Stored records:
○ ○ ○ ○

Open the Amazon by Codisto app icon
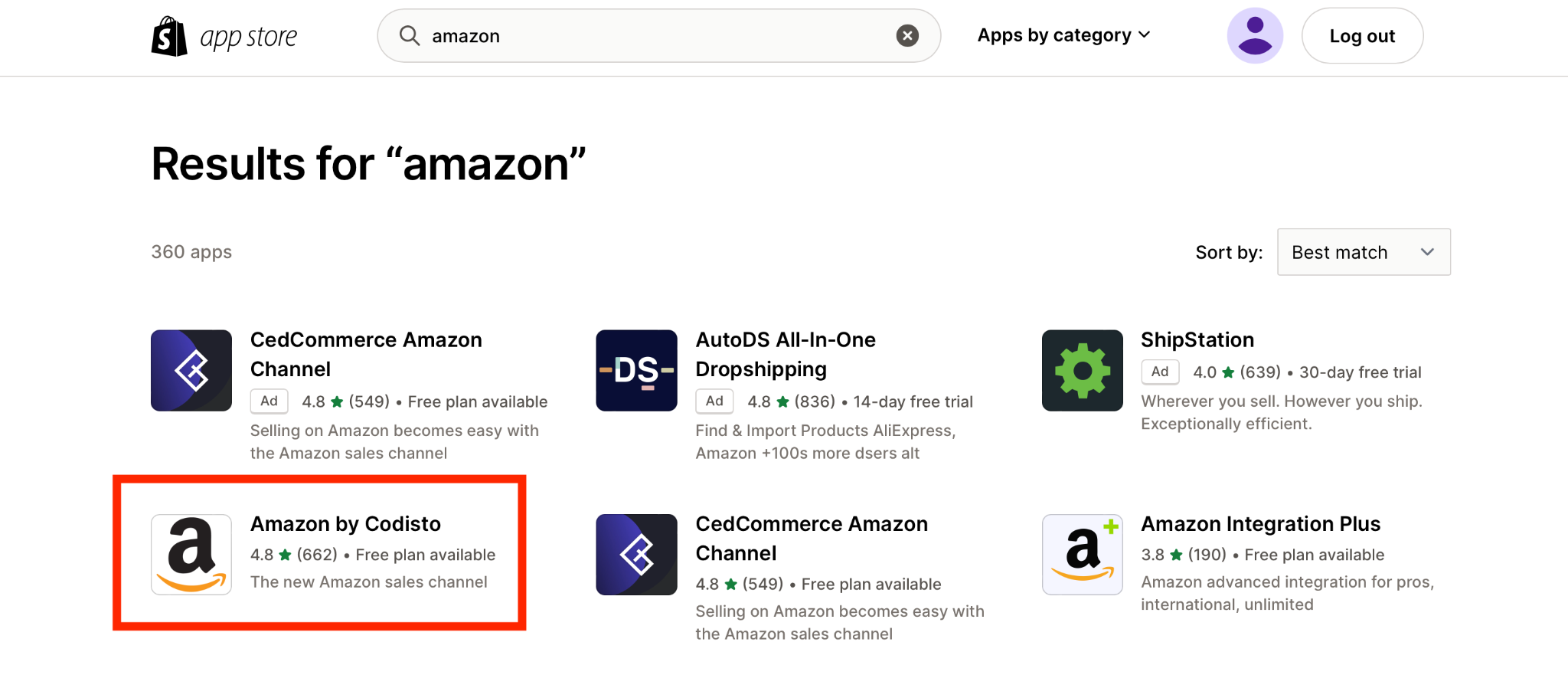1568x688 pixels. point(191,555)
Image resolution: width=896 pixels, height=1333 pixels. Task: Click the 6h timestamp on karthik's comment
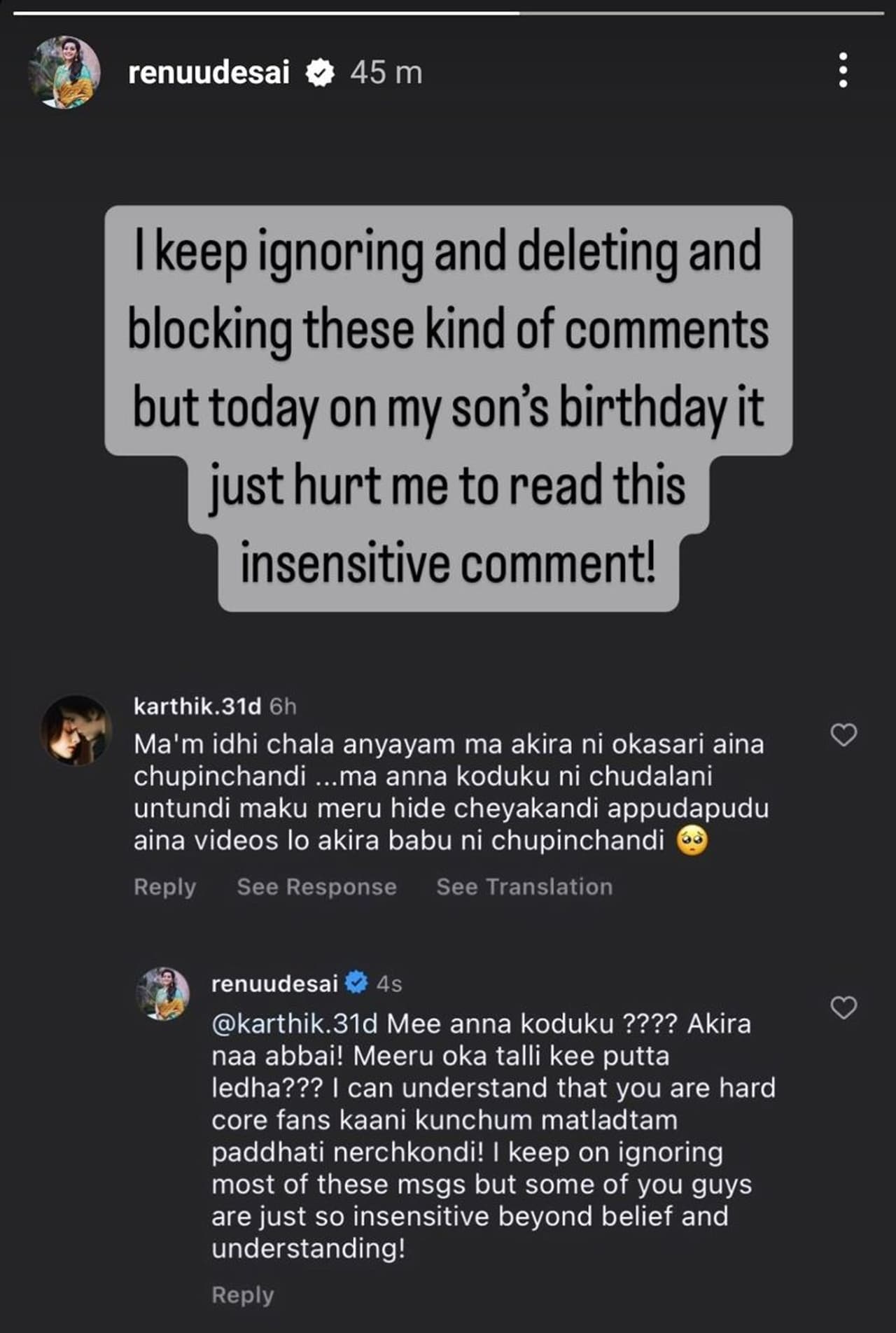pyautogui.click(x=283, y=706)
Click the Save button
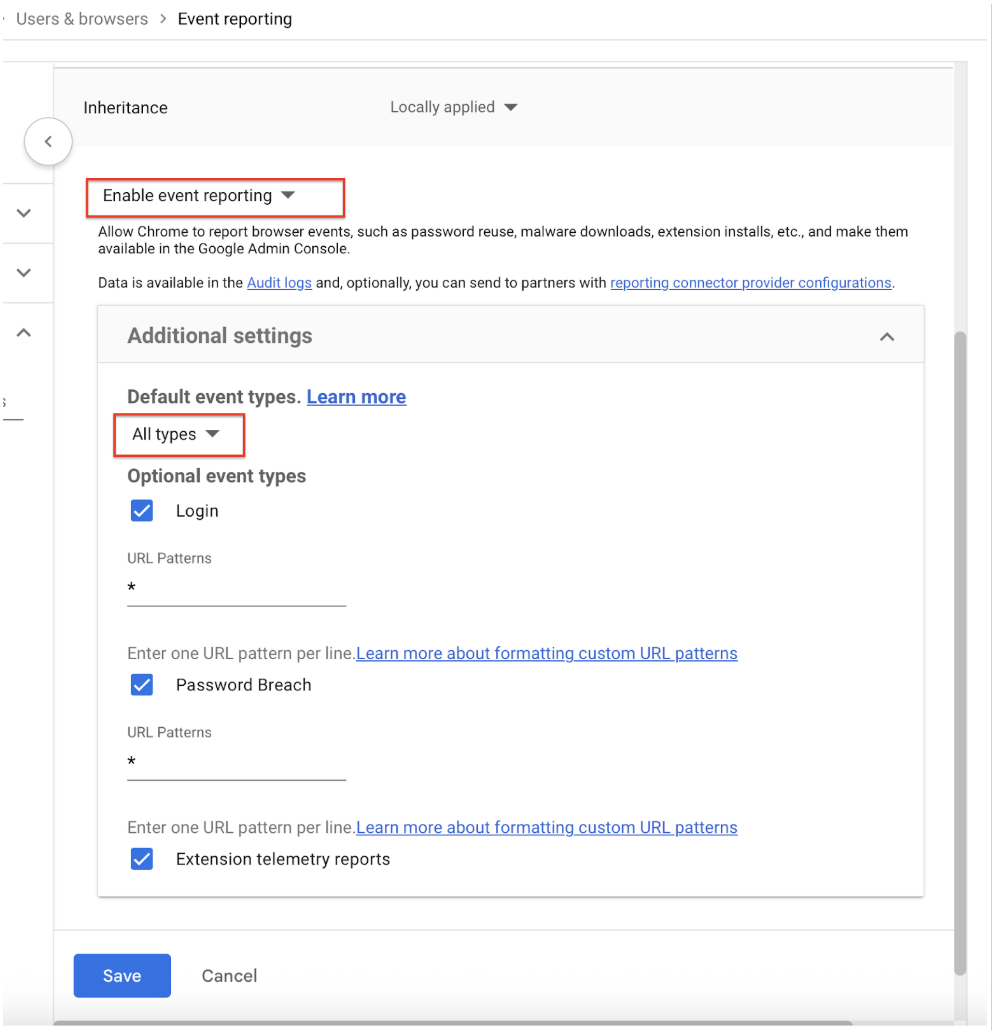The height and width of the screenshot is (1030, 992). click(x=122, y=976)
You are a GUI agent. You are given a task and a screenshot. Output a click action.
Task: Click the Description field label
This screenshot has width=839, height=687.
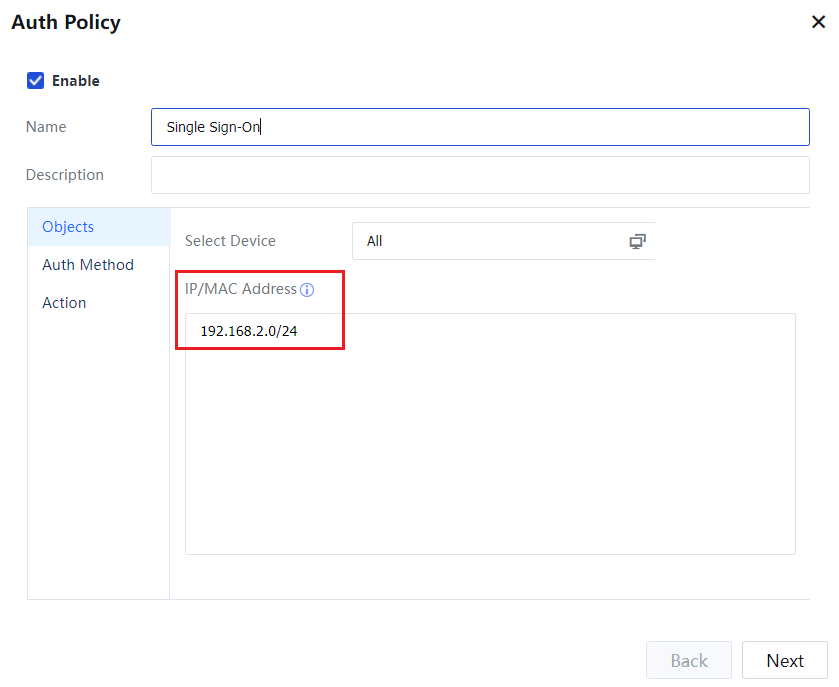(65, 175)
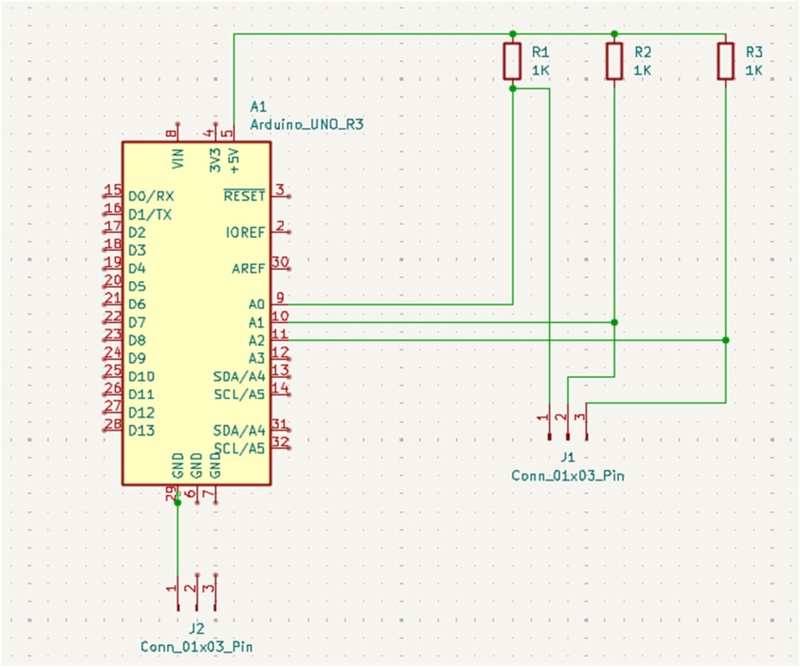800x667 pixels.
Task: Select the R1 resistor symbol
Action: coord(512,61)
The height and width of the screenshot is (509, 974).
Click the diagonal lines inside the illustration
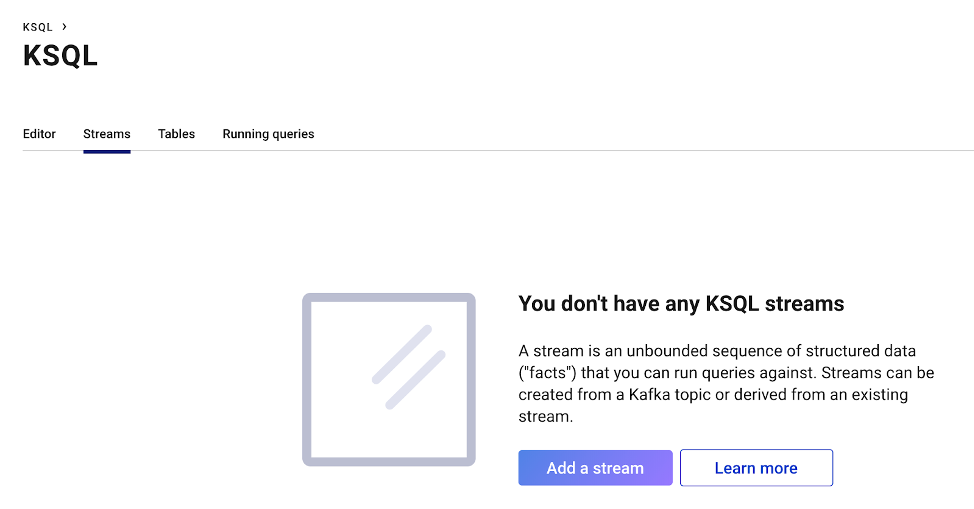(408, 367)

○ ○ ○ ○

(STATED GOAL):
Repeat each of the records above word for word, omitting the pictures.

(WORKED ANSWER):
Open the Amazon by Codisto app icon
1568x688 pixels. point(191,555)
Image resolution: width=896 pixels, height=1333 pixels. Task: Click the 6h timestamp on karthik's comment
pyautogui.click(x=283, y=706)
Click the Save button
The height and width of the screenshot is (1030, 992). click(x=122, y=976)
You are a GUI agent. You are given a task and a screenshot. Output a click action.
Task: Click the Description field label
This screenshot has width=839, height=687.
(65, 175)
800x667 pixels.
Task: Select the R1 resistor symbol
Action: coord(512,61)
The height and width of the screenshot is (509, 974).
Click the diagonal lines inside the illustration
(408, 367)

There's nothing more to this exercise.